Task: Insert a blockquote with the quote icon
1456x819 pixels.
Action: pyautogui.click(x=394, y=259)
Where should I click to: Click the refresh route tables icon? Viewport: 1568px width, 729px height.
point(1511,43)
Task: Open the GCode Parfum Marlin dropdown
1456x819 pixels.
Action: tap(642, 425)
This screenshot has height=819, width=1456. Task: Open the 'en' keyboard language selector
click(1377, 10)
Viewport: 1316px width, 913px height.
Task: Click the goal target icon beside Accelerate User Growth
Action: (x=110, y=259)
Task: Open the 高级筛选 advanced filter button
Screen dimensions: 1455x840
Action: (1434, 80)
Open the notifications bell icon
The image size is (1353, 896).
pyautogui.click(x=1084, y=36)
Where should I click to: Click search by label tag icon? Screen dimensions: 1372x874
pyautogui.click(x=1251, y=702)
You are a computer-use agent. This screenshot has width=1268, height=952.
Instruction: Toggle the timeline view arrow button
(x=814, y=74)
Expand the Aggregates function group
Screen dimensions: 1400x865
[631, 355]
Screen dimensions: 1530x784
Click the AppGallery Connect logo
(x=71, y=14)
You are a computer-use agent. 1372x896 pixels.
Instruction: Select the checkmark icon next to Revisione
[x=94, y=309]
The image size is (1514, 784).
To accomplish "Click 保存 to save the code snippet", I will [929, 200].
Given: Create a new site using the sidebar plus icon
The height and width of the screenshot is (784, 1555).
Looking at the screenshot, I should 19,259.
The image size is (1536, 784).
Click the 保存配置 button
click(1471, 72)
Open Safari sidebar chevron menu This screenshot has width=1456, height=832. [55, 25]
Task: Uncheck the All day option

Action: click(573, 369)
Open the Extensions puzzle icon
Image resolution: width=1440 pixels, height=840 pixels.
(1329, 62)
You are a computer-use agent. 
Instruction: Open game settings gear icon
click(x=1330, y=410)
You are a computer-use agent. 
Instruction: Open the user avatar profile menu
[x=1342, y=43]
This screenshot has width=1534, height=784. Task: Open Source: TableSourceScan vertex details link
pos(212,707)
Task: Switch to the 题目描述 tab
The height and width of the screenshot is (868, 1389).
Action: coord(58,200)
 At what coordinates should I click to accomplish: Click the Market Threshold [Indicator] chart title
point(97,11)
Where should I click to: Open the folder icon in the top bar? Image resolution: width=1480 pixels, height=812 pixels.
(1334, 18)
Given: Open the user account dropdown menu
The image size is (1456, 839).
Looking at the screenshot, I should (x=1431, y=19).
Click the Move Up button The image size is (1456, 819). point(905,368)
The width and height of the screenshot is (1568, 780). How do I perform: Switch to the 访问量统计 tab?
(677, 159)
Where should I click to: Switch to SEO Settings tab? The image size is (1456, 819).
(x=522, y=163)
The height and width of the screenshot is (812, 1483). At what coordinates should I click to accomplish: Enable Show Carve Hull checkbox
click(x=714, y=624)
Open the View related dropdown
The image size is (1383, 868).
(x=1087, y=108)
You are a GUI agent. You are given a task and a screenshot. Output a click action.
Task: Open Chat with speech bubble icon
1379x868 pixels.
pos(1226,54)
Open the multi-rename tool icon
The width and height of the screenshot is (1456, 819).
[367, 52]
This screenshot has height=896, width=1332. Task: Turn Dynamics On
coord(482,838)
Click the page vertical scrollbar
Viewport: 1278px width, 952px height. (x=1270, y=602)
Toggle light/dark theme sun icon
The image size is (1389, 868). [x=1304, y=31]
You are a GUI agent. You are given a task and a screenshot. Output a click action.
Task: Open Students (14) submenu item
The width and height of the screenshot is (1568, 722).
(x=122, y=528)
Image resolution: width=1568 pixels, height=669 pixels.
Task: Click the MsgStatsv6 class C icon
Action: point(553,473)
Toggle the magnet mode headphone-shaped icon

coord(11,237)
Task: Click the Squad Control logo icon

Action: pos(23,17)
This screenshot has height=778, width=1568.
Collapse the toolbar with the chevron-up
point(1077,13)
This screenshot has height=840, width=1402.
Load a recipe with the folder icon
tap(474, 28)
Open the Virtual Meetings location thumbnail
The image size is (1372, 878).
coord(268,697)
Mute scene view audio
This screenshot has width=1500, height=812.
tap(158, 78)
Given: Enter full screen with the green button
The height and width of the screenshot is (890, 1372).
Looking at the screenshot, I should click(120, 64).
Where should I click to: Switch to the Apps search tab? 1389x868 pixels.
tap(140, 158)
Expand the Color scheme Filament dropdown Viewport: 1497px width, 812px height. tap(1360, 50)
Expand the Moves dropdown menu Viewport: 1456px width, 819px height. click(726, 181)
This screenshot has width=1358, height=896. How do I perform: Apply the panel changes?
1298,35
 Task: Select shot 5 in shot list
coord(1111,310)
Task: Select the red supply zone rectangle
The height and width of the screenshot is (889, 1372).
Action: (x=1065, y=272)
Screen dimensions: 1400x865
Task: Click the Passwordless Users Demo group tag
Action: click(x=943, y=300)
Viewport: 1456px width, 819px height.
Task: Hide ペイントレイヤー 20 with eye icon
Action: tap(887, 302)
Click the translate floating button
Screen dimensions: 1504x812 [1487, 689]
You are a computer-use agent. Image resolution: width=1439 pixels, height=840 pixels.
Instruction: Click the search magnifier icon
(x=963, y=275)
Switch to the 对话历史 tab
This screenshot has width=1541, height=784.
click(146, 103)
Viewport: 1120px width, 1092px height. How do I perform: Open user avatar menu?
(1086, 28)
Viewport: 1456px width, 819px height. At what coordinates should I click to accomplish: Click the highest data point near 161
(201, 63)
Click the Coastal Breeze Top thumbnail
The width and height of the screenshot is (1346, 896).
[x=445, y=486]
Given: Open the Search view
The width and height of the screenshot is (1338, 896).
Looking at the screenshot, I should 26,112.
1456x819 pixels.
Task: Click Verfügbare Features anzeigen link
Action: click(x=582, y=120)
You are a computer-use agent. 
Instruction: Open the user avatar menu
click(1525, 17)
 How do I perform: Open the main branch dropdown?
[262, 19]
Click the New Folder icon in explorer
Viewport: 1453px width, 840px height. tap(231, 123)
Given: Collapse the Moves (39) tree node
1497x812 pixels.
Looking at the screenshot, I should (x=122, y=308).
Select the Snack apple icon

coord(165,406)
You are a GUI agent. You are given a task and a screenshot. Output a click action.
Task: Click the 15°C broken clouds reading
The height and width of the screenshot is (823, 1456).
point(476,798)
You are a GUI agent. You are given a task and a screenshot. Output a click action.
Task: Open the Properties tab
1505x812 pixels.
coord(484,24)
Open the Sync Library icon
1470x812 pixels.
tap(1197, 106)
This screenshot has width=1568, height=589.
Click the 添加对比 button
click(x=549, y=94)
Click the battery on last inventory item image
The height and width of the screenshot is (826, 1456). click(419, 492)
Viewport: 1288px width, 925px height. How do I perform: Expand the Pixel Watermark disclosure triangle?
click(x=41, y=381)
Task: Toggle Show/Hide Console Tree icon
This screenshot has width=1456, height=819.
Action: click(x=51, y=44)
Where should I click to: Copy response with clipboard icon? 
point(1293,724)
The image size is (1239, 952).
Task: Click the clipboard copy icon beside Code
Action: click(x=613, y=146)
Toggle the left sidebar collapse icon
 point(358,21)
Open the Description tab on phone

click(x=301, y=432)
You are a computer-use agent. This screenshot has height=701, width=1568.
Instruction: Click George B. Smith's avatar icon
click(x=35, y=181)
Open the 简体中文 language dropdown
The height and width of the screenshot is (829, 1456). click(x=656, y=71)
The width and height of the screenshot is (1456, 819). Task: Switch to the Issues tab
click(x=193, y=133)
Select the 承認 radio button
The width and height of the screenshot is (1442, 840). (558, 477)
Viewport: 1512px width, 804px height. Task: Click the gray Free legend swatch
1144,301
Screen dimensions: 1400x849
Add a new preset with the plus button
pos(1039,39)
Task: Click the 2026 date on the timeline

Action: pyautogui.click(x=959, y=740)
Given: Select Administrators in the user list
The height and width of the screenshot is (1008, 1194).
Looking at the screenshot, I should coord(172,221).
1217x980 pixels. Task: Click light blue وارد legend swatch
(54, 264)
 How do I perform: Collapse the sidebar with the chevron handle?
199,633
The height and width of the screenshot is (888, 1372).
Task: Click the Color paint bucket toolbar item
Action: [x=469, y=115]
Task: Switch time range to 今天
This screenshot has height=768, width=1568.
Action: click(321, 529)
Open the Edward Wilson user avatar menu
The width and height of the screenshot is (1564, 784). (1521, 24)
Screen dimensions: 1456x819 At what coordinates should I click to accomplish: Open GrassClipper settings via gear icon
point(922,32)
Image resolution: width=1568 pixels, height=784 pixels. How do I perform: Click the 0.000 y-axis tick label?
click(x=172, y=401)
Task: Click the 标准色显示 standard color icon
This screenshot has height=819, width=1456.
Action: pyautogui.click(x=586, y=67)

▶ [Brief] When a line above contains the string "Moves", copy that line.

▶ [Answer]
Expand the Moves dropdown menu Viewport: 1456px width, 819px height. click(726, 181)
Given: Collapse the Moves (39) tree node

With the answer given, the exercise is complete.